### ABOUT THIS TASK
A word-for-word copy of the records below is needed, without the images.

### DATASET ENTRIES
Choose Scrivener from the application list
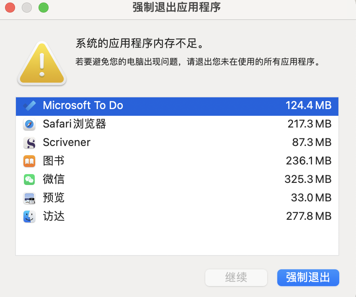Screen dimensions: 356x297 click(67, 143)
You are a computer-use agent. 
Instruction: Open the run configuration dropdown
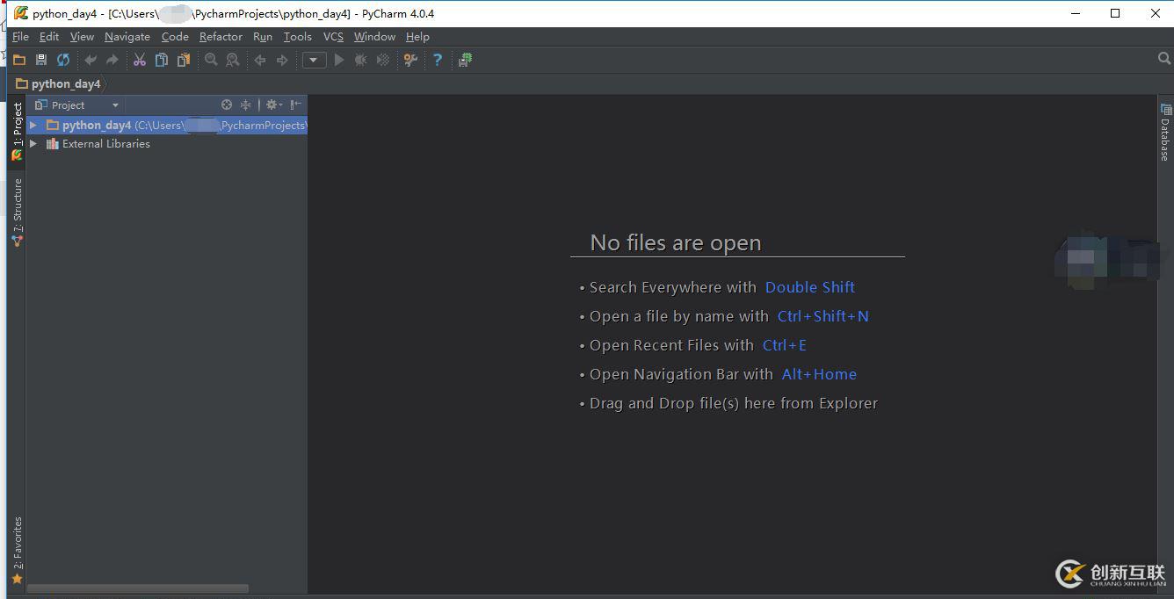pyautogui.click(x=314, y=60)
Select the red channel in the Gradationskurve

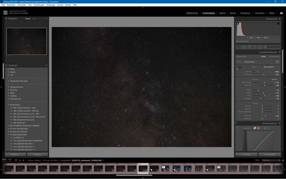(262, 128)
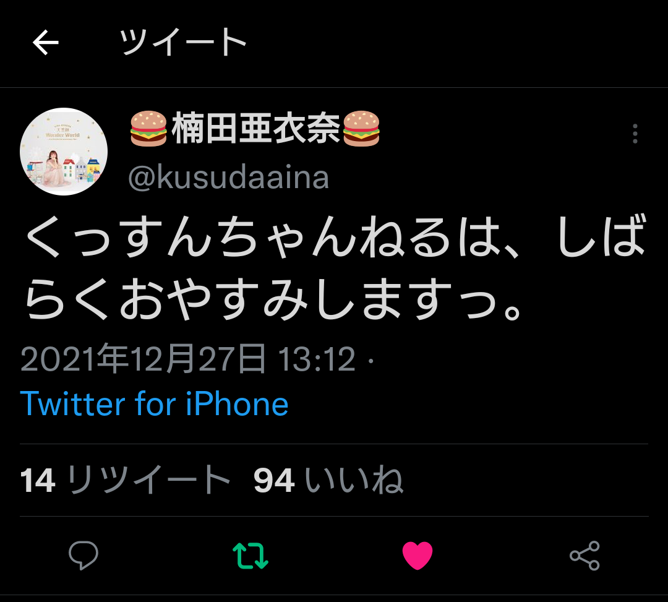View the 14 リツイート list
This screenshot has width=668, height=602.
click(125, 480)
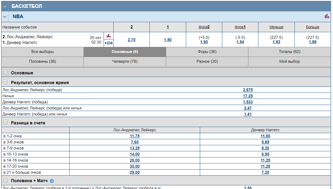This screenshot has width=333, height=189.
Task: Toggle the Половина + Матч checkbox
Action: 6,181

### TASK ANSWER
Choose Scrivener from the application list
Screen dimensions: 356x297 click(67, 143)
You are a computer-use agent. 
Instruction: Open the run configuration dropdown
pyautogui.click(x=314, y=60)
Select the red channel in the Gradationskurve

(262, 128)
View the 14 リツイート list
This screenshot has width=668, height=602.
click(125, 480)
This screenshot has width=333, height=189.
Task: Toggle the Половина + Матч checkbox
Action: 6,181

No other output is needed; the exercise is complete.